Esta situación se precipita sobre una resolución
eminentemente autoritaria del problema distributivo y de reconocimiento propio
de las sociedades modernas. Ello no puede más que conducir a una situación de
crisis y descomposición social. A la inversa del caso anterior, se genera el
ámbito perfecto para el desarrollo de la tradición liberal como reacción
opuesta.
La socialdemocracia y
sus condiciones de posibilidad
La tradición socialdemócrata es aquella que parte de la
suposición de que las sociedades capitalistas están constituidas a partir de la
articulación conflictiva de estos tres actores: el capital, el trabajo, y
Estado. Esta tradición supone que el proyecto civilizatorio deseable (el más
ambicioso que el mundo moderno, tal cual lo conocemos, puede ofrecer) es la
construcción democrática de un pacto constitucional de reconocimiento y
distribución entre los tres actores considerados, tal que sea posible
establecer y cumplir un conjunto de metas socioeconómicas durante cierto
tiempo.
En otros términos, la socialdemocracia apuesta por una
resolución democrática del conflicto de reconocimiento y distribución en torno
al cual se organizan las sociedades modernas. Sin embargo, es fácil notar cómo,
esta tradición, enfrenta una dificultad estructural ya que las condiciones que
requiere un proyecto socialdemócrata son muy estrechas, y lo colocan frente a
un riesgo permanente de perder terreno frente al liberalismo o el nacionalismo.

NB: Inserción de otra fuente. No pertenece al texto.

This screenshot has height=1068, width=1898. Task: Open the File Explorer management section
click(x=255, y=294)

Para que un proyecto socialdemócrata prospere es preciso que
exista una sociedad democrática, es decir, una comunidad que estén condiciones
de componer y aceptar el pacto democrático, de reconocimiento y distribución,
entre los actores claves de las economías modernas.
Las sociedades que han logrado, al menos parcialmente y
durante momentos históricos específicos, construir proyectos socia-democráticos
exitosos, han presentado dos características simultáneas que tensionan y riñen
entre sí. Por una parte, estos proyectos se han apoyado en la existencia de una
comunidad político-territorial estable y legítima que constituye una forma
particular de igualdad definida por la pertenencia de todas las personas miembros,
a una comunidad política territorialmente delimitada. Pero, por otra parte, los
proyectos social-democráticos también se han apoyado una segunda forma de
igualdad que existen en tensión con la anterior y que define una forma
diferente de igualdad secular. En este caso, se trata de la aceptación de
cierto grado libertad irreductible e indeterminada, que todos los hombres
conservan en la forma de un capricho individual que no puede ser suprimido. Su
manifestación más acabada no es en la soberanía política del individuo sino en
la soberanía del propietario sobre la cosa apropiada.

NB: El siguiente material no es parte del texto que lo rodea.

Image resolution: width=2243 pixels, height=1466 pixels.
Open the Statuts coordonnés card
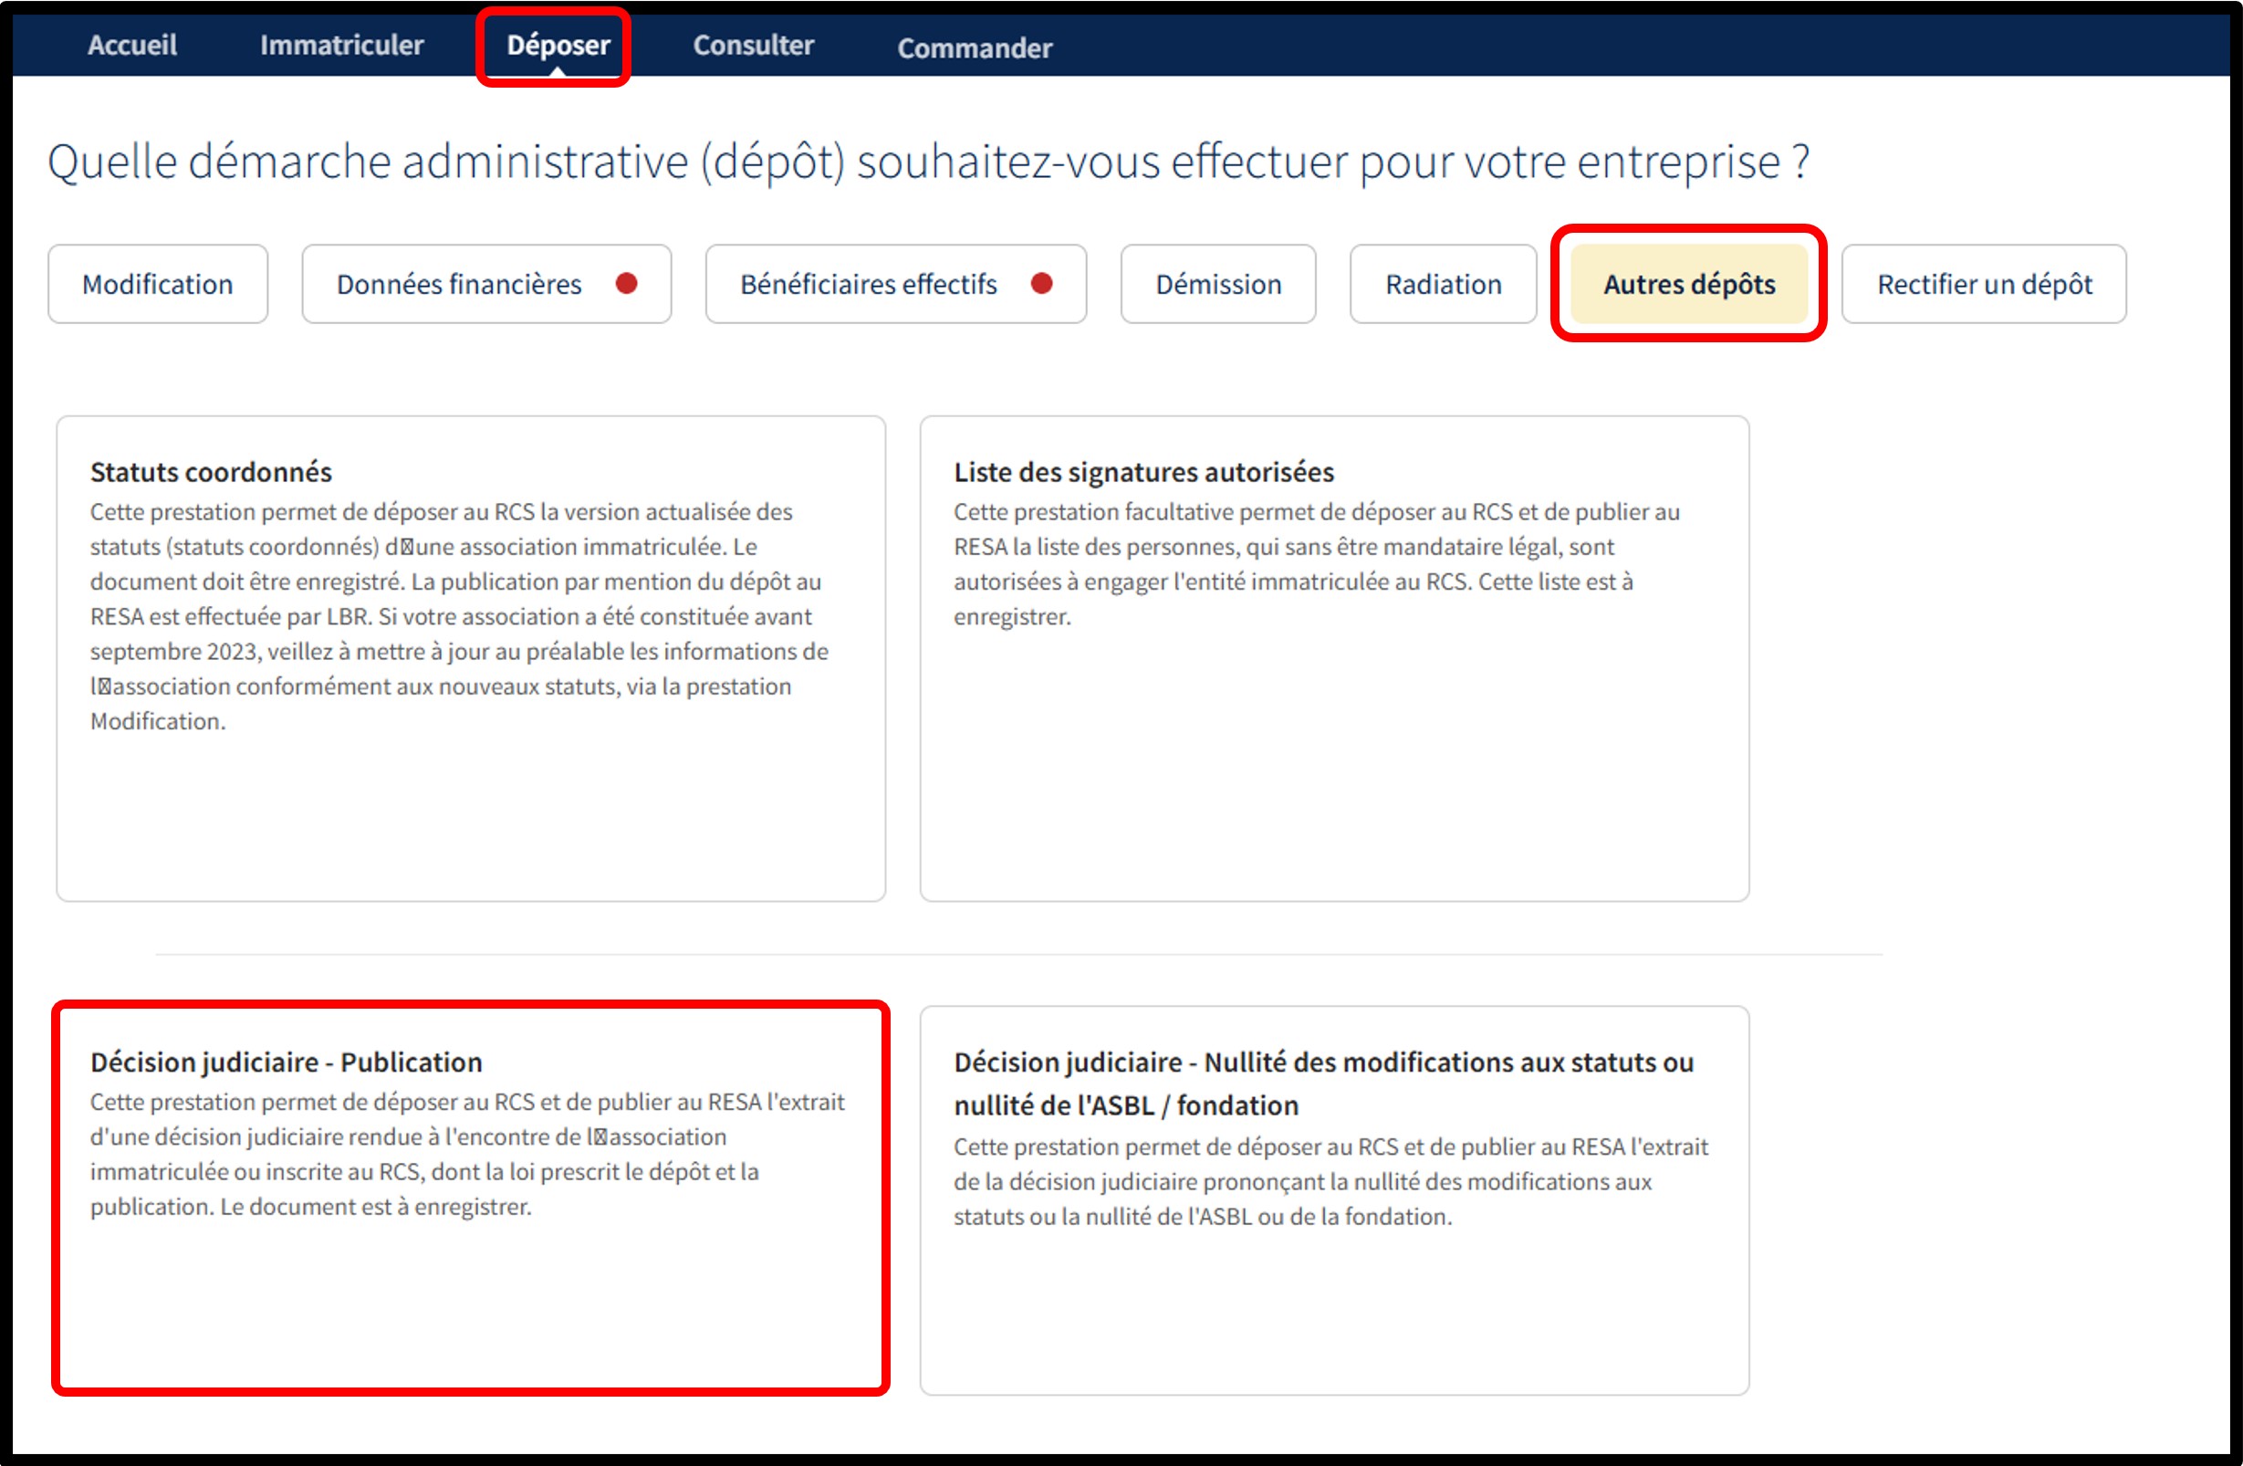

En otros términos, los proyectos socialdemócratas han
construido pactos de reconocimiento y distribución sólo a partir de la efectiva
realidad de dos principios igualitarios, opuestos entre sí y en tensión
permanente: la realidad de la comunidad político-territorial y la realidad de
la propiedad privada. No hay proyecto social democrático sin uno u otro.
Llevados al extremo, la idea de comunidad
político-territorial desemboca en el nacionalismo y su irracionalidad, mientras
que la de individuo convertida en absoluto se precipita sobre liberalismo y su
irracionalidad. La socialdemocracia, en cambio, propone el pacto y el acuerdo:
una idea de comunidad superadora, una sociedad de articulaciones que se
desarrolla, no sin conflictos, en un sentido de progreso.